Extracted information –
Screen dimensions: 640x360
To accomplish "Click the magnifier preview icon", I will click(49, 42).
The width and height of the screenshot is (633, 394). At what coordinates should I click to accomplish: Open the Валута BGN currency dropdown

--

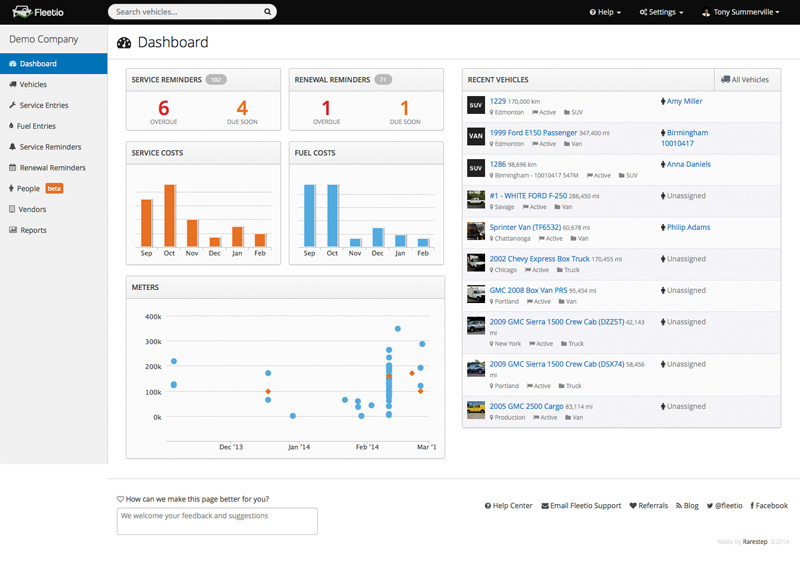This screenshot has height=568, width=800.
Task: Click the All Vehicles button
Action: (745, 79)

--

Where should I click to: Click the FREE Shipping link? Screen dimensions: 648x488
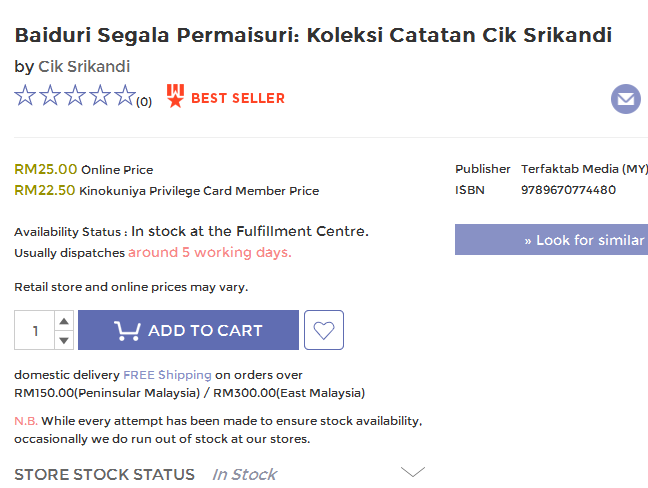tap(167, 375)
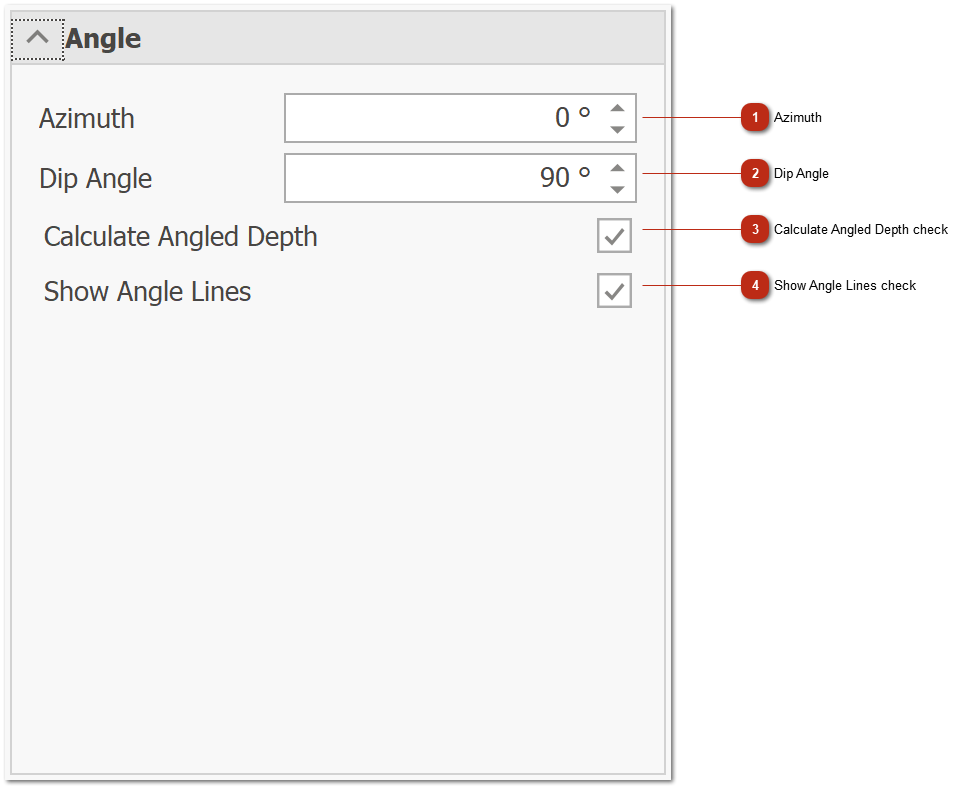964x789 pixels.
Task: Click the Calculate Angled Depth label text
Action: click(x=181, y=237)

What this task involves – Wherever the line holding "Screen dimensions: 640x360" falls in the entries above, copy exactly from it through the line holding "The width and", inclusive, and add nothing.

Output of the exercise –
Screen dimensions: 640x360
To accomplish "Click the magnifier preview icon", I will click(49, 42).
The width and height of the screenshot is (633, 394). At what coordinates should I click to accomplish: Open the Валута BGN currency dropdown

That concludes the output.